- **INSTRUCTIONS FOR THE TASK**: Repeat the lines below exactly as written, please, from the line with "Directory (600, 882)" to the line with "[Youtube] (92, 2556)", both lines included, and no others.

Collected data

==============================

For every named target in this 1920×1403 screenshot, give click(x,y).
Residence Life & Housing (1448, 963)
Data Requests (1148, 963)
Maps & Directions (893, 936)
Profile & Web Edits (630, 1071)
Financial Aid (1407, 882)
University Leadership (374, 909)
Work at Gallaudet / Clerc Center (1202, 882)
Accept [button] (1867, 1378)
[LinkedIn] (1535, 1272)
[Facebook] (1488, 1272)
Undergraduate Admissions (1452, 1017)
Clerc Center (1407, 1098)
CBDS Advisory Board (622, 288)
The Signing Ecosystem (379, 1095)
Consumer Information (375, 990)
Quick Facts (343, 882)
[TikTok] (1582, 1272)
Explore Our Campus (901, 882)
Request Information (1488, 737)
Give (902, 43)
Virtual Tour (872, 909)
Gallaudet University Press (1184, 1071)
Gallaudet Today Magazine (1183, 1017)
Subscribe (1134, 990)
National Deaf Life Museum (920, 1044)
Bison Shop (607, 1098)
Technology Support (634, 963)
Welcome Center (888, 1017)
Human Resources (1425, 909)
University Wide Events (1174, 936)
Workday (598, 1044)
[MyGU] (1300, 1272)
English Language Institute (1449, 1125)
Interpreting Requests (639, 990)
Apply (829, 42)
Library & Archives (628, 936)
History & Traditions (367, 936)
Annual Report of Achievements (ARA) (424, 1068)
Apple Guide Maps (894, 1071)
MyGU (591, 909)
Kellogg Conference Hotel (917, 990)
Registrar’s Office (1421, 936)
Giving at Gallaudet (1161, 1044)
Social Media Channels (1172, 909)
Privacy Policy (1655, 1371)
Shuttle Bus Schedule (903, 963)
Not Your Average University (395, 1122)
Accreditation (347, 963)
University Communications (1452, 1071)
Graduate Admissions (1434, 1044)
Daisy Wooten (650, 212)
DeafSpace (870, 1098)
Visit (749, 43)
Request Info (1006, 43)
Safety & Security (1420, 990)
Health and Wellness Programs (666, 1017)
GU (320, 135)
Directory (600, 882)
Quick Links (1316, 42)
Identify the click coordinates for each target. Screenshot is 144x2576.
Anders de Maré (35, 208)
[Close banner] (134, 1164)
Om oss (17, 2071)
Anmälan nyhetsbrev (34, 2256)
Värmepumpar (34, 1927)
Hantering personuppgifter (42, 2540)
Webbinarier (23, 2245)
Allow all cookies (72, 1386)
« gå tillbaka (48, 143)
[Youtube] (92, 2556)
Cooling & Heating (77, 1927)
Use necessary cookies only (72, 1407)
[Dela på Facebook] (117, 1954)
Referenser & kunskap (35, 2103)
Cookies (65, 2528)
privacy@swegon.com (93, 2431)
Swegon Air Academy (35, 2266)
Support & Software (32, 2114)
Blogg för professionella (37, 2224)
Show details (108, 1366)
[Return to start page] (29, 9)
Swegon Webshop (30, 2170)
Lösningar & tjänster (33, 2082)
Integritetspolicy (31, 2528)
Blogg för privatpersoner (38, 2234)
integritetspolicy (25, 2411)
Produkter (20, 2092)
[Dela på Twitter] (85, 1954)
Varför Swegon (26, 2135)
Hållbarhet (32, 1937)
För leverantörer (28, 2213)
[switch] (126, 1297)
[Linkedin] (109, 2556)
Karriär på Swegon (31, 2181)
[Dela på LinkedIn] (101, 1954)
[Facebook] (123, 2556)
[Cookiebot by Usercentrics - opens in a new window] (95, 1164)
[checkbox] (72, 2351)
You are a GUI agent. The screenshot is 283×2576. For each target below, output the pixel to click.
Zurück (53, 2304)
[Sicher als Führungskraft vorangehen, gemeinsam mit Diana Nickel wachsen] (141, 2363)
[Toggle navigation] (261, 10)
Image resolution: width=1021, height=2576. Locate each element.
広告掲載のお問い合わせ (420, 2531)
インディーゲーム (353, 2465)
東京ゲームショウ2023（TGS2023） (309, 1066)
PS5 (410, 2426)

==============================

- **SOLUTION FOR THIS TASK**:
Directory (600, 882)
Quick Links (1316, 42)
Identify the click coordinates for each target. Screenshot is 144x2576.
Anders de Maré (35, 208)
[Close banner] (134, 1164)
Om oss (17, 2071)
Anmälan nyhetsbrev (34, 2256)
Värmepumpar (34, 1927)
Hantering personuppgifter (42, 2540)
Webbinarier (23, 2245)
Allow all cookies (72, 1386)
« gå tillbaka (48, 143)
[Youtube] (92, 2556)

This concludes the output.